Oh my goodness, that was such a cheesy title. I'm sorry.
I've been doing more self-analysis. *cue collective groan from non-existent audience* Yup! I have decided that I am like a caper. Not a mystery story, but those little green things that my grandma puts on this chicken with lemon zest (so good). They are little and easy to look over, but when you put them in your mouth, the flavor is explosive! OK, that sounds really wrong. No, I don't explode when you put me in your mouth. But I do have a very explosive personality when unleashed. And, like capers, you either like it or you don't. Personally, I really like capers. They're like mini green olives, which I also love. I'm not discriminating against black olives though. I like them too.
Our show is tomorrow. And my optimism doesn't seem to have an off switch. As frustrated as people get with the show, I'm still like "Yay! It's gonna be so good!" Not quite like that, but you get the general idea.

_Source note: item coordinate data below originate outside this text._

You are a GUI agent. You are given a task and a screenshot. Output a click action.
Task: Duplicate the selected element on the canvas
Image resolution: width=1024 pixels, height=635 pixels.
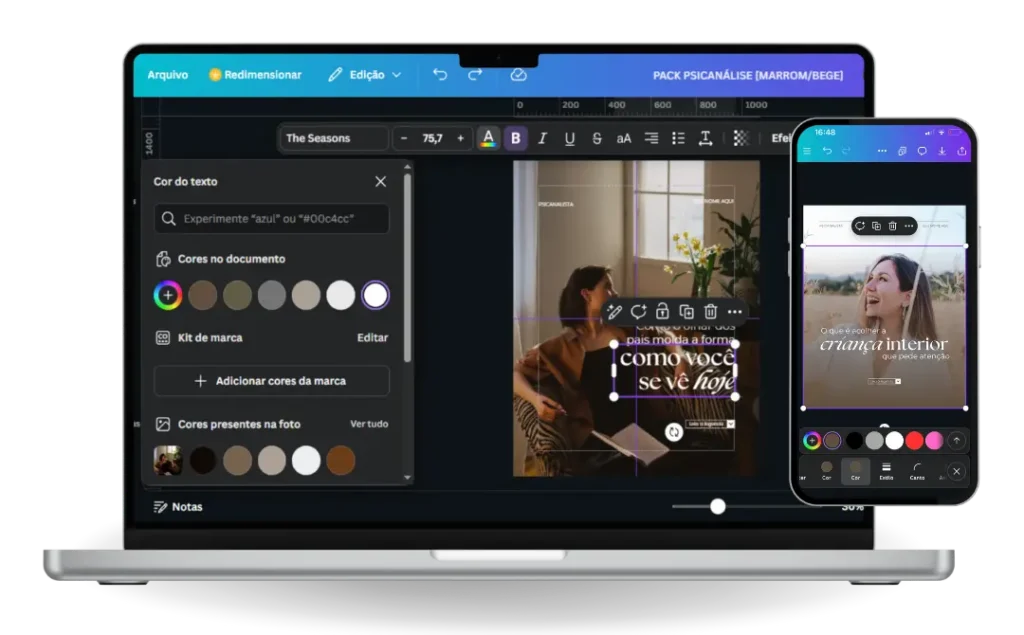686,312
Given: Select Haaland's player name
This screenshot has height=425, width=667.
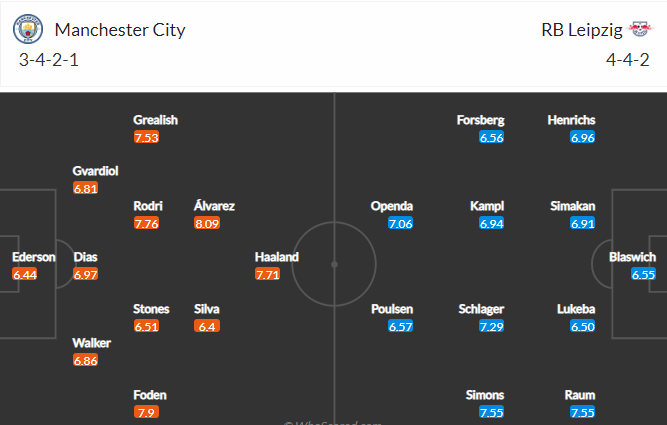Looking at the screenshot, I should 276,257.
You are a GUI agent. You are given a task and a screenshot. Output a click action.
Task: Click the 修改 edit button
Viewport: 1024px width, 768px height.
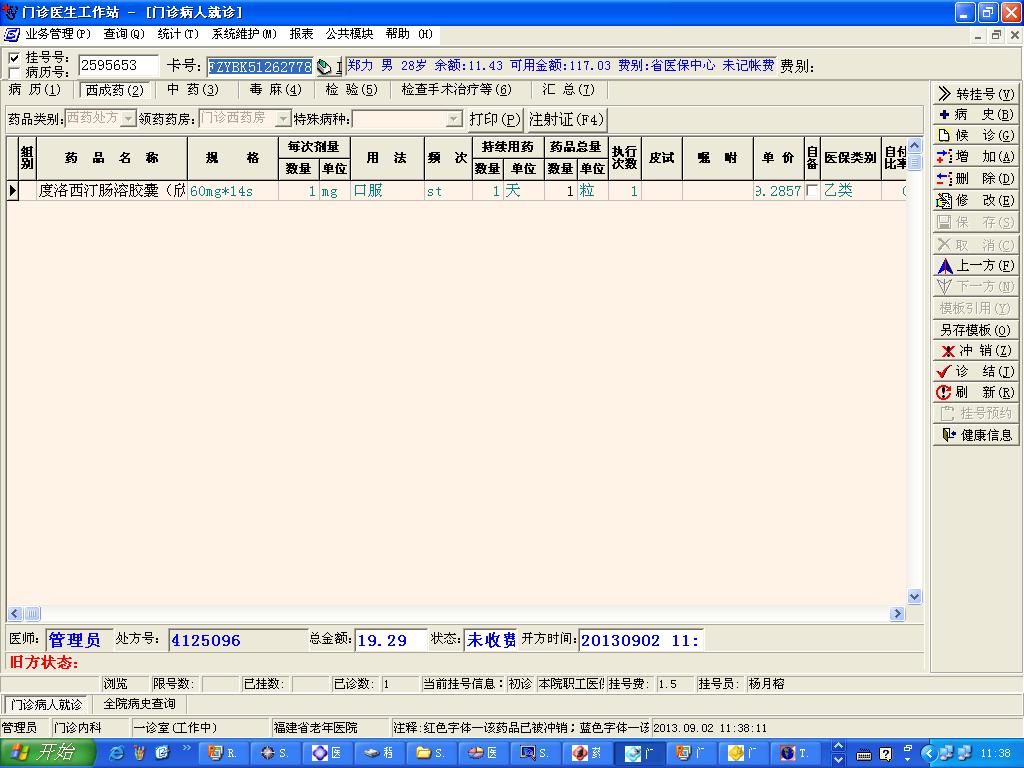pyautogui.click(x=975, y=200)
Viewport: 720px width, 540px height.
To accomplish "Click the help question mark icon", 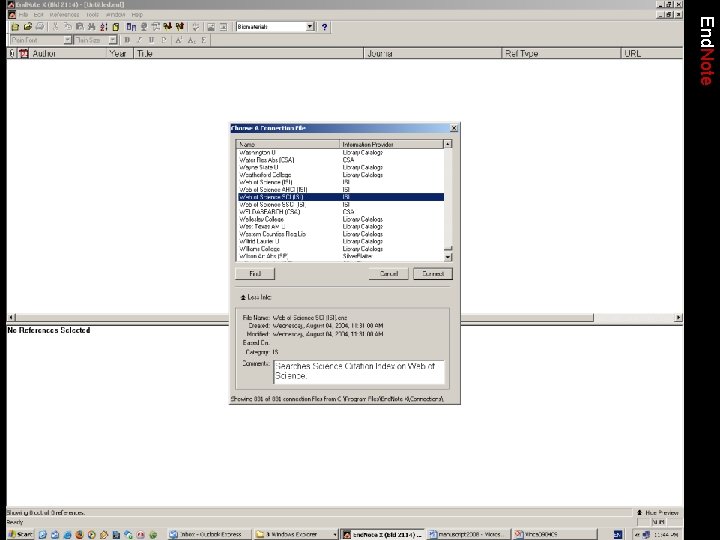I will 325,27.
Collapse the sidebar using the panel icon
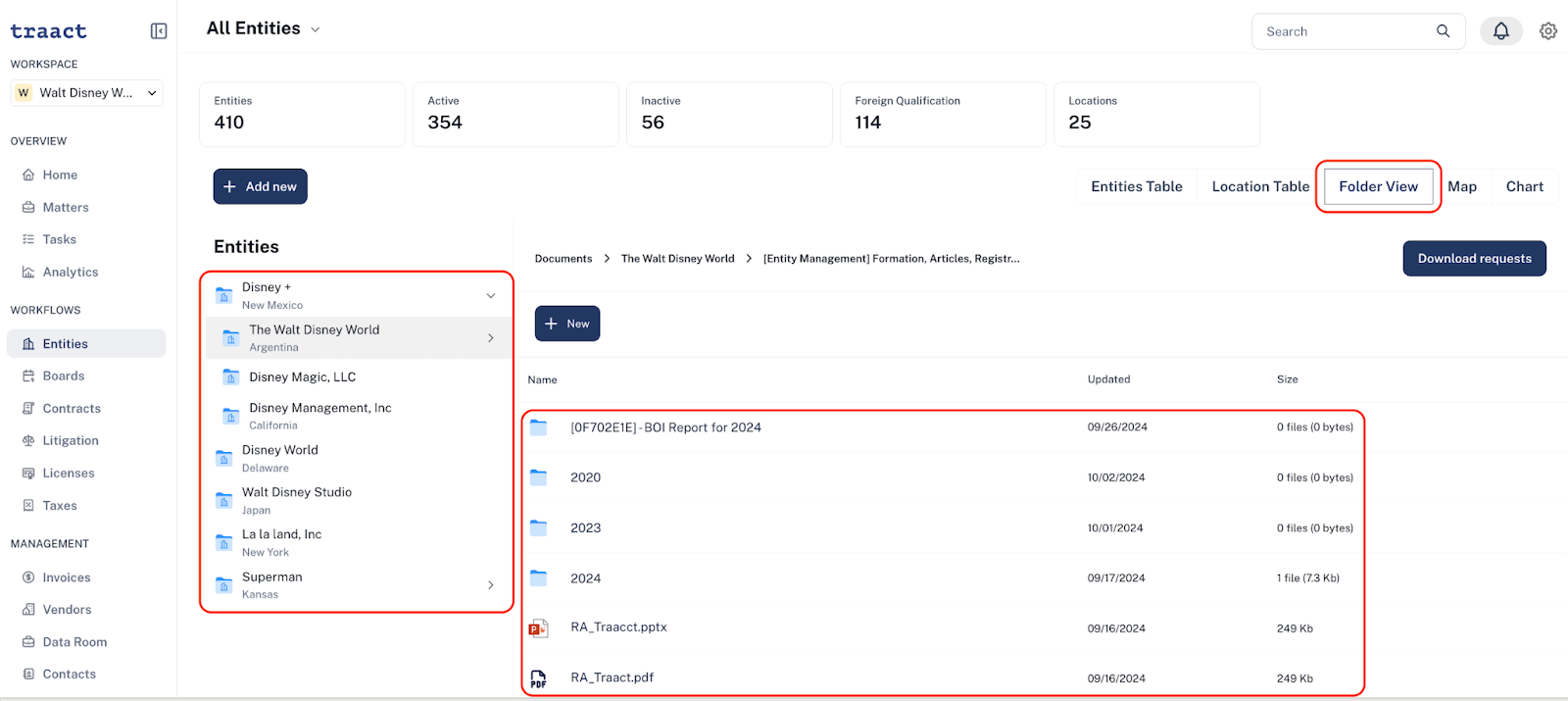This screenshot has width=1568, height=701. point(159,31)
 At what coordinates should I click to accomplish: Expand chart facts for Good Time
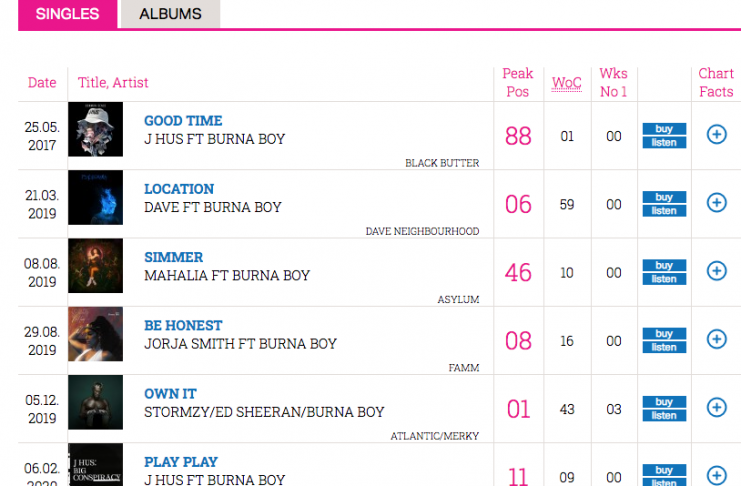point(716,134)
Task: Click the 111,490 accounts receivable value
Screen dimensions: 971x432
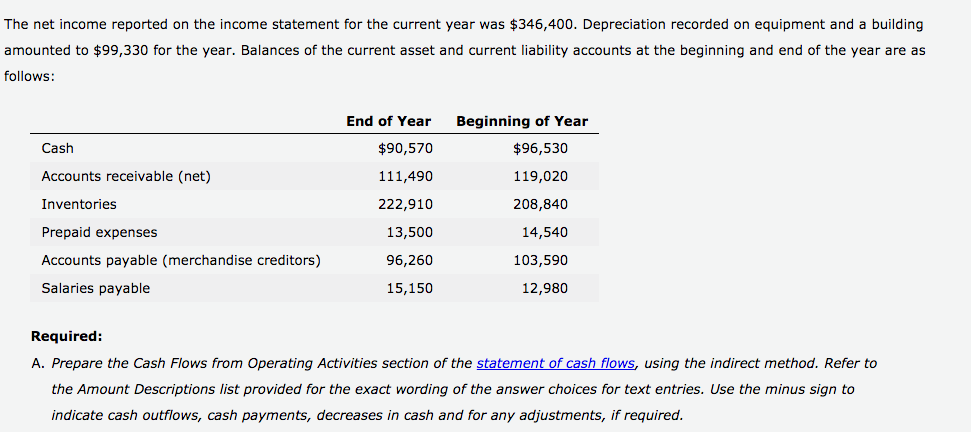Action: tap(406, 177)
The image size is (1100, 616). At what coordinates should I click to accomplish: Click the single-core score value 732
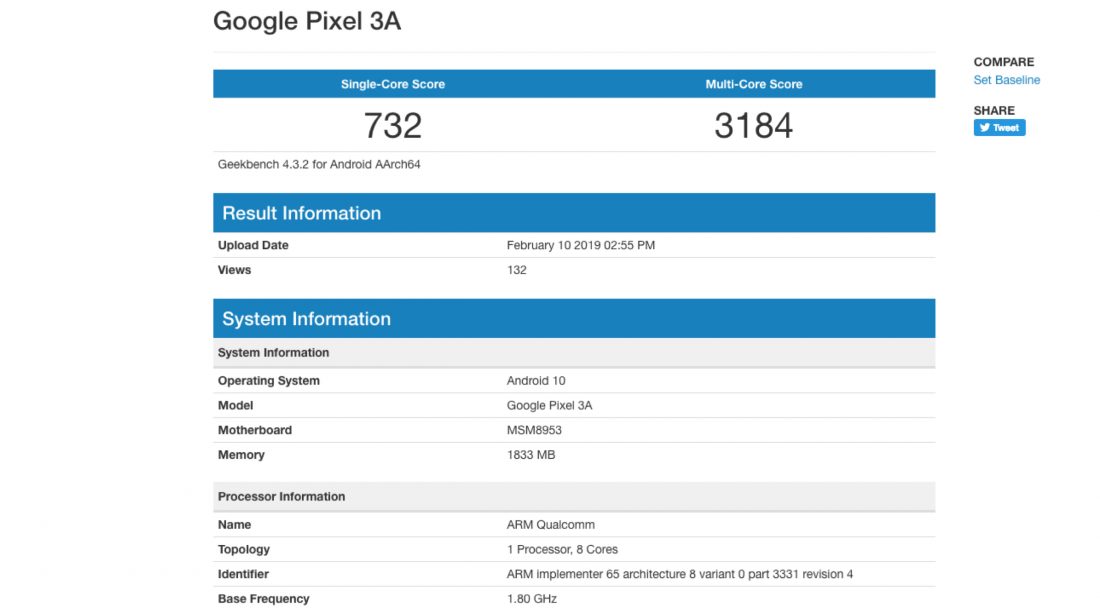click(x=393, y=126)
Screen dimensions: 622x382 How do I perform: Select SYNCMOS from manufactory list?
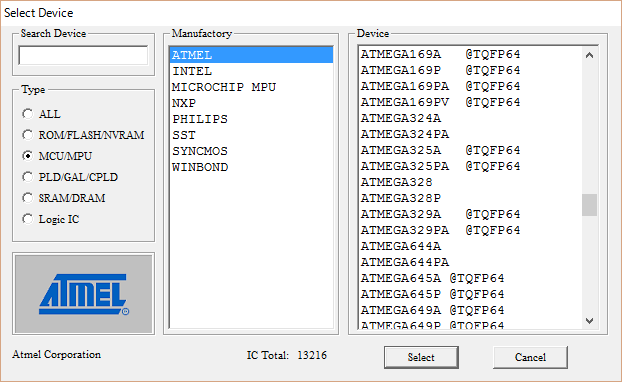[x=251, y=151]
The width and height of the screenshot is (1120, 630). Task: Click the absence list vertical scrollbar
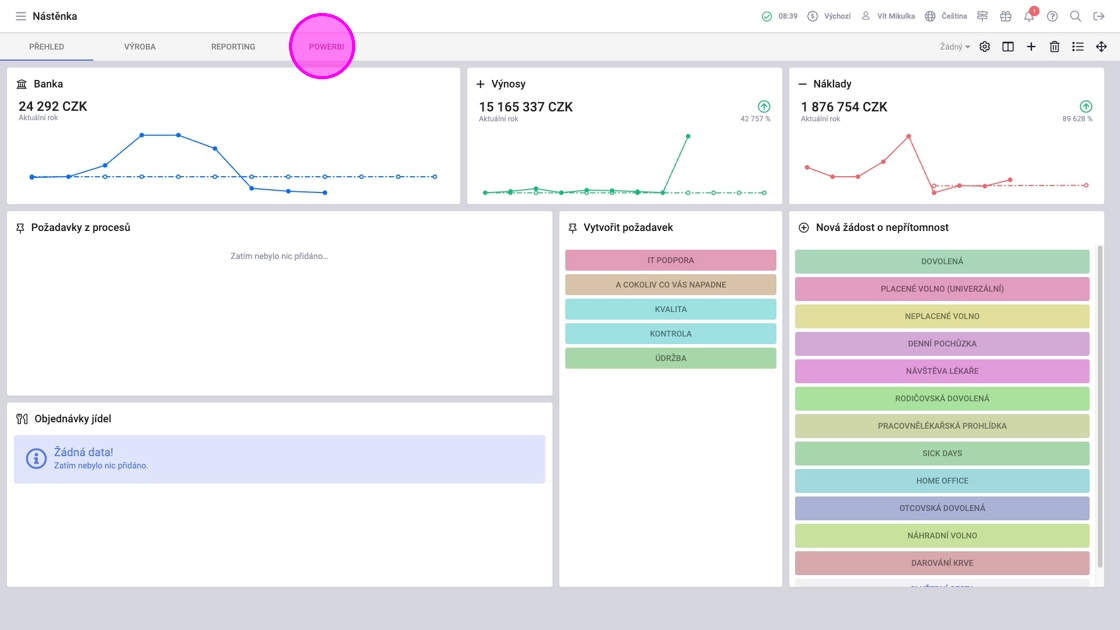coord(1100,407)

On to a completely new note: AAAGGGH! I've got a persuasive speech due on Tuesday and I haven't done anything on it! If this was like any of the other speeches in the class, I would have no problem. Write it in a hour, put it on note cards and read with expression. Not hard. But I need sources for this one. 4 sources. I hate research. And my topic isn't as easy as I thought. On the day we were getting our topic approved I had seen this clip of radical Christians protesting at the funeral of a gay soldier. So what's my topic? "The negative view on Christians and how we can change it," *sigh* I think it'll be a good speech... If I can find any freaking resources!
And now, because I have that stupid thing looming over my head, I feel guilty when ever I have free time and I'm working on my book or reading for fun. I swear, it's like my poor characters are getting restless. (No, I'm not crazy... just eccentric)
Wow, I love the spell check on this blog. It's really cool.